A threshold issue in this case is whether Dr. Urella's surrender of his New York license is legally tantamount to a disciplinary action. I do not believe that a surrender of license, under the circumstances here involved, is tantamount to a disciplinary action. While such conduct by a licensee might appear to be the result of a disciplinary action, an express denial of any wrongdoing by the practitioner, in the absence of proof of specific charges, does not equate to proof of violation of law in another state that, if carried out in Ohio, would constitute a violation of the Ohio Medical Practices Act. The Ohio Medical Board's decision on the record before us is not supported by either probative or substantial evidence, as there can be no legal determination of wrongdoing without evidence. The allegations of wrongdoing or charges, in whatever form, do not in themselves rise to the level of proof or evidentiary findings of wrongdoing. Since the original proceedings in New York involved no admission of misconduct and there was no adjudication of misconduct, there could be no such conclusion reached by the Ohio Medical Board in the absence of specific evidentiary findings that the alleged wrongful conduct in New York actually occurred.

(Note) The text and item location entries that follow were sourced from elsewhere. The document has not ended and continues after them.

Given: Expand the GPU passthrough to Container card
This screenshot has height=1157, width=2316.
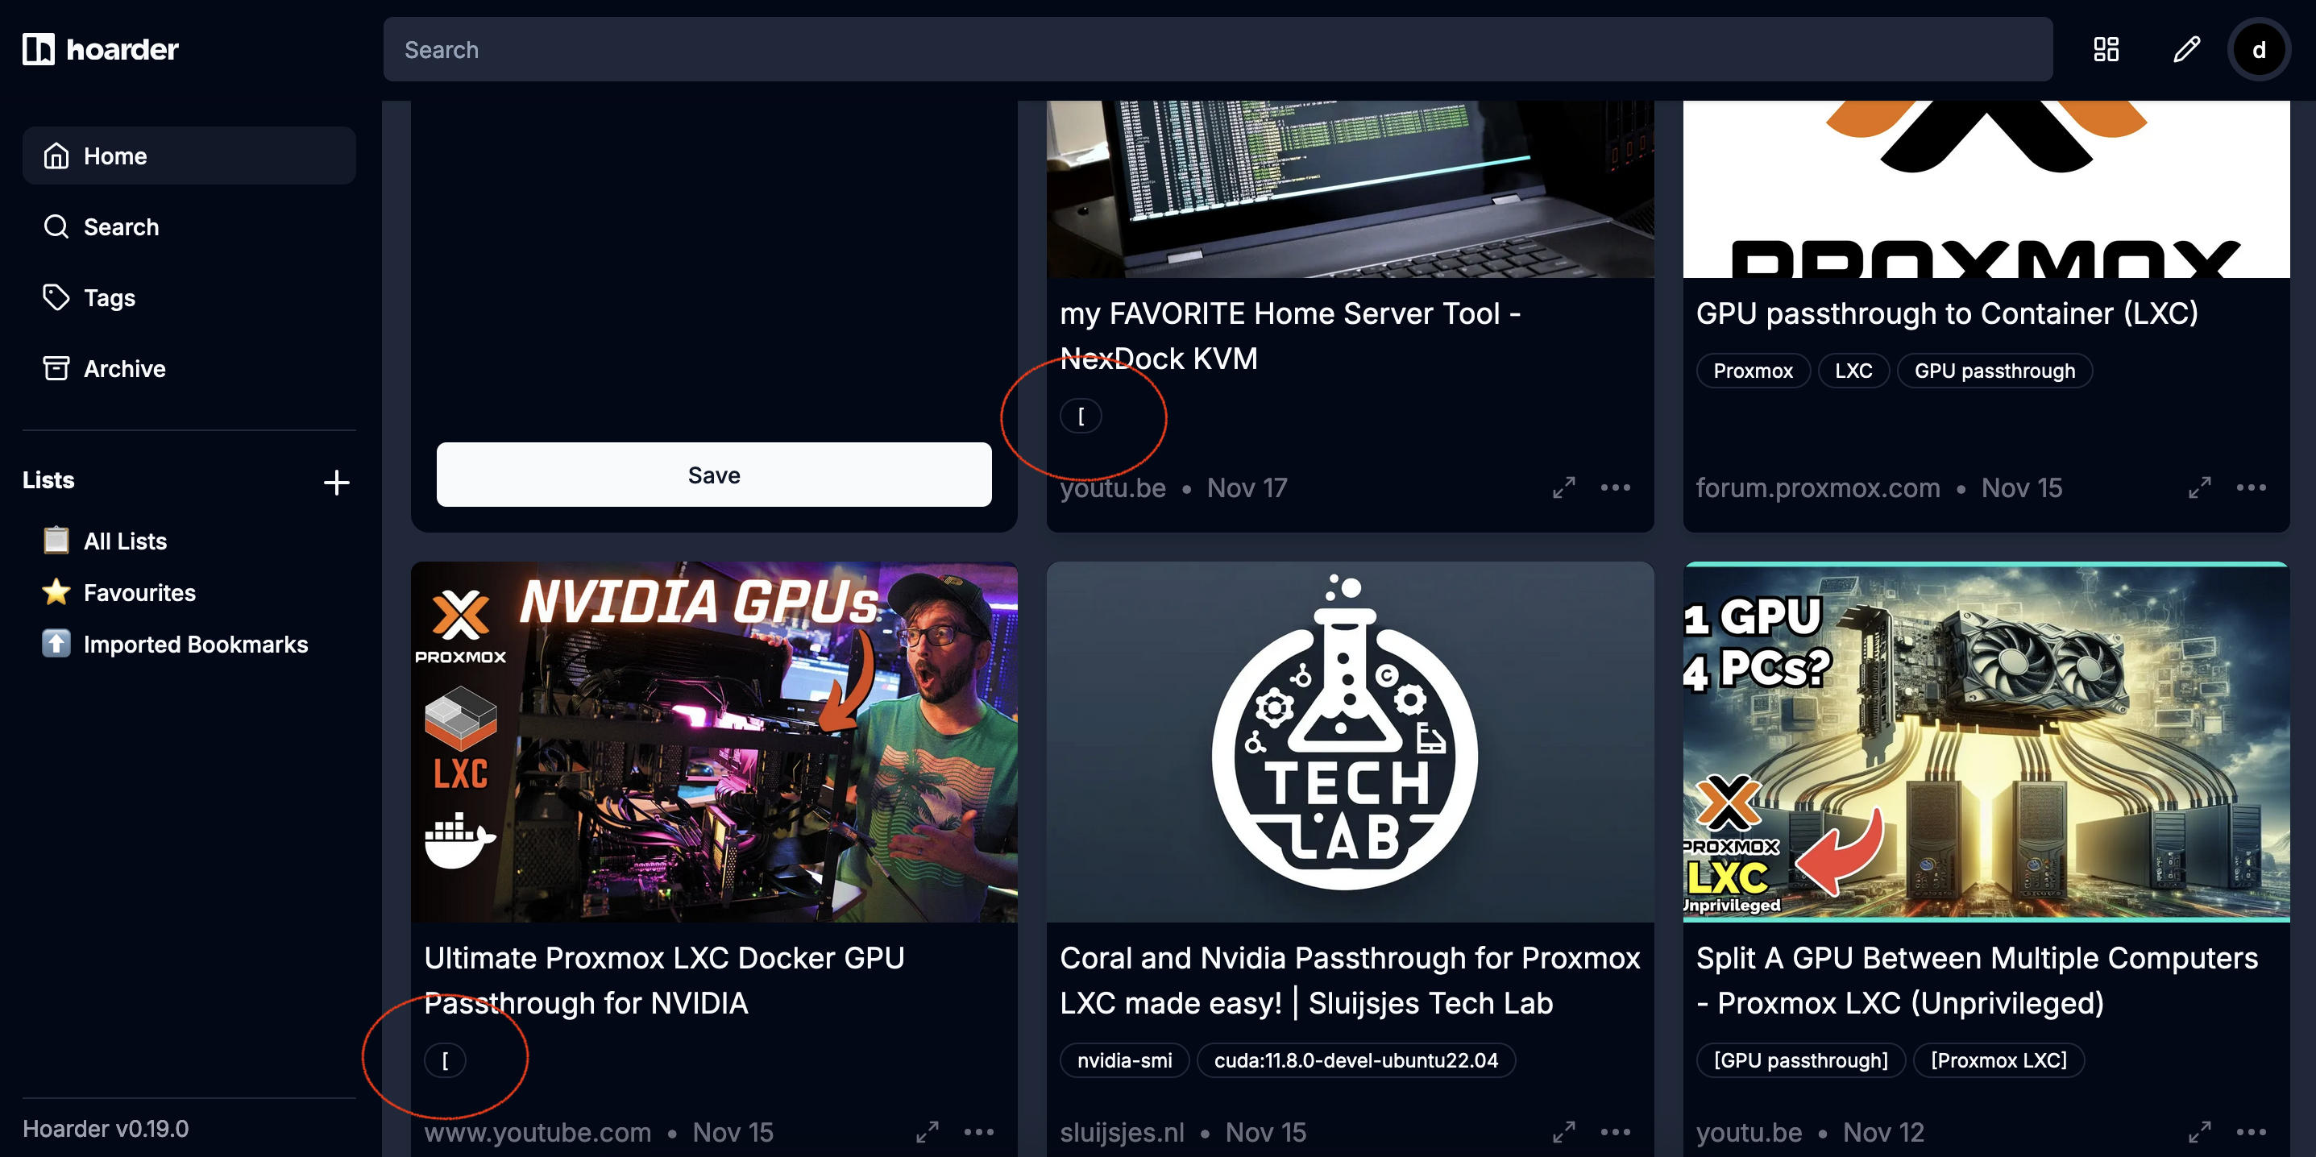Looking at the screenshot, I should 2199,487.
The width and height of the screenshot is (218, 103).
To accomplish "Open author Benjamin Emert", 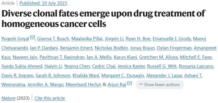I will [76, 48].
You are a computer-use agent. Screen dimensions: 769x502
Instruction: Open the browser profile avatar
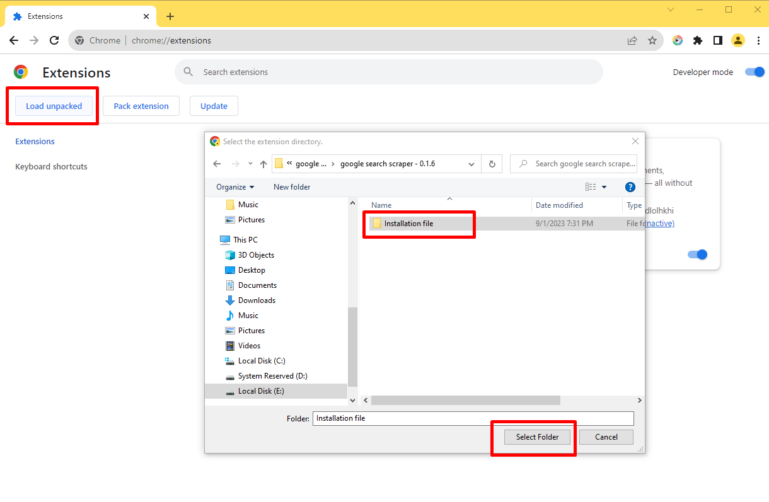coord(738,40)
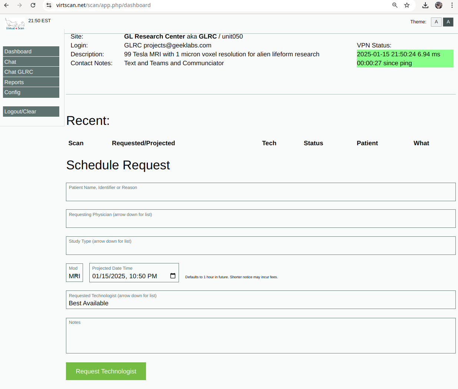Click the site information icon in address bar
Image resolution: width=458 pixels, height=389 pixels.
(x=49, y=5)
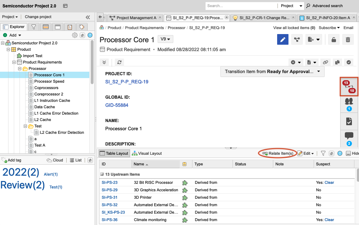Click the trash delete item icon
This screenshot has width=359, height=225.
(x=348, y=40)
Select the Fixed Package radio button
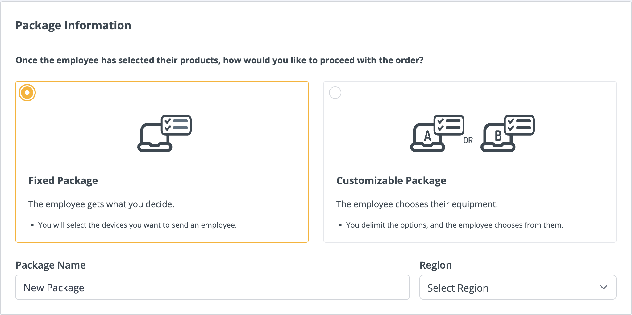 click(x=27, y=93)
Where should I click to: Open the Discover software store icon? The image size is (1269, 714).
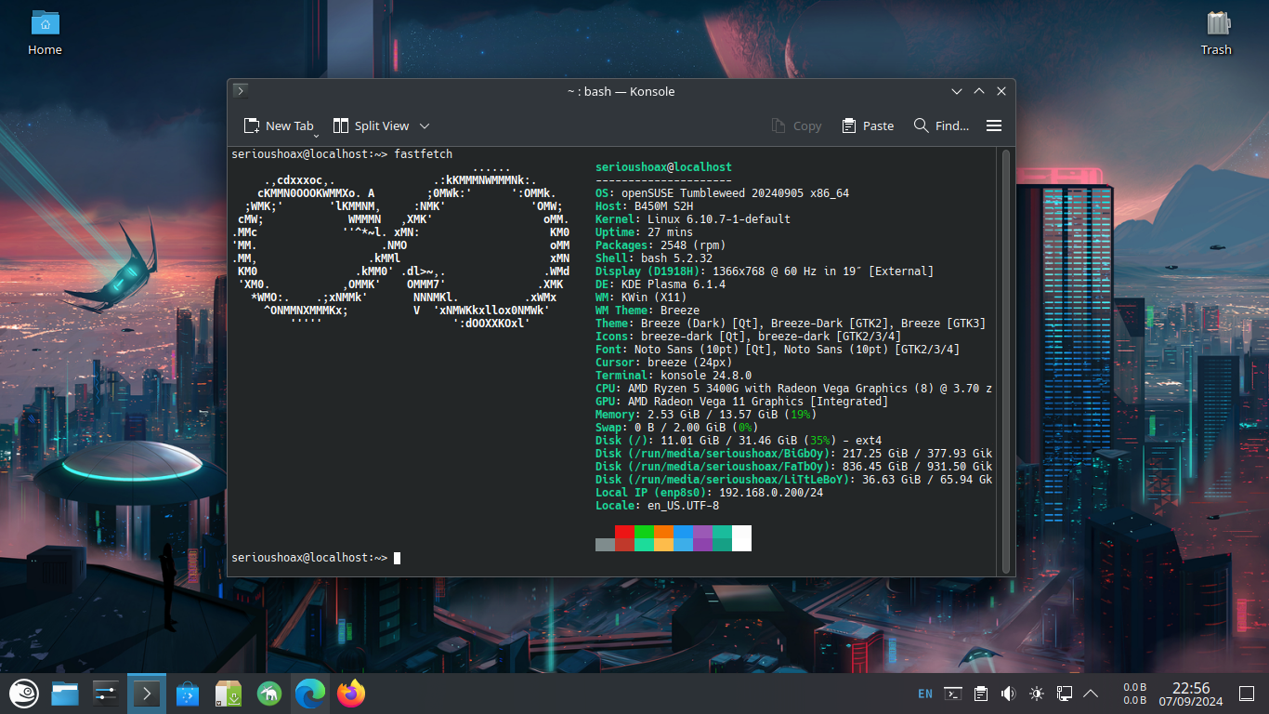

Part of the problem in this case is the Ohio Medical Board's urging of a strained interpretation of a no contest plea entered by the doctor, with acceptance of denial, as allowed in New York. The difficulty of this procedural posture and the problem for the Ohio Medical Board is that New York allows the surrender of the license, accepts a denial of charges, and makes no findings of wrongdoing. The record upon which the Ohio Medical Board's action is founded is upon a case where charges are answered by the doctor but remain pending in an unproven status. There should then be no inference taken from these circumstances for the benefit of or to the detriment of either party. To put it another way, the doctor could argue there is no inference of wrongdoing and the state of New York could argue there is an inference of guilt or there would be need to surrender the license. But there could be a surrender of the medical license without any charges of wrongdoing. We are thus back to the ultimate defect in this case from the standpoint that in the absence of an affirmative disciplinary action by the New York Board, and the absence of any evidence in the record establishing actual wrongdoing, the charges are not a conclusive determination sufficient to support a disciplinary action in Ohio. There is, therefore, an absence in this case of reliable, substantive and substantial proof upon which the Ohio Medical Board based its decision. The judgment of the Franklin County Court of Common Pleas should accordingly be affirmed.
JOHN C. YOUNG, J., concurs. DESHLER, J., concurs separately.